Just a quick update on the Unlock Text interface I posted about last time… Eric noticed that the ‘gazref’ attribute doesn’t point back to the original source gazetteer – you needed a second interrogation of the server to get that info. That’s now been changed and an extra attribute has been added to the output for locations: ‘source-gazref’.
So, for example, ‘Halicarnassus’ appears in the output (the .lem. files, as explained in previous post) as:
<ent feat-type="other" gazref="unlock:14186862" id="rb1" in-country="" lat="37 .25" long="27.25" pop-size="" source-gazref="plplus:599636" type="location"> <parts> <part ew="w67" sw="w67">Halicarnassus</part> </parts> </ent>
The ‘gazref’ attribute is a local Unlock reference, whereas the ‘source-gazref’ points to Pleiades+ (which was specified as the gazetteer for this run) and corresponds to http://pleiades.stoa.org/places/599636, which is indeed Halicarnassus.

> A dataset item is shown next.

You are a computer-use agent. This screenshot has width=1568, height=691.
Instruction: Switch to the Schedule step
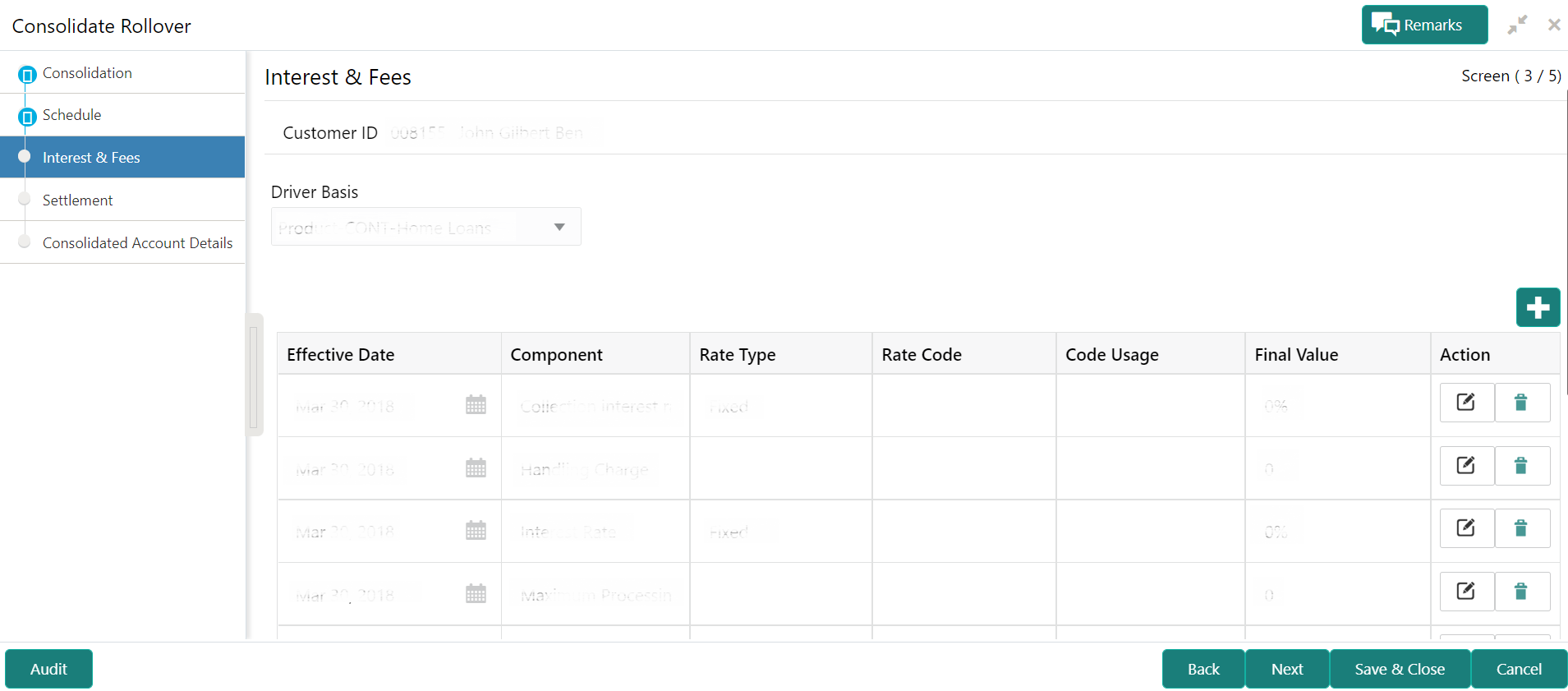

Note, incidentally, that the ‘parts’ entity has attributes indicating the start word (‘sw’) and end word (‘ew’) of the string identified as a ‘location’ in the tokenised text. The .lem. output files present the entire input text in tokenised format first, followed by standoff xml pointers for the entities, such as locations, that the geoparser found.
Many thanks to Colin at Edina and Claire at LTG for fixing this. We now have an api that will allow you to specify that you want the Pleiades+ gazetteer, and link placename mentions found in your input text directly back to the corresponding entry at Pleiades.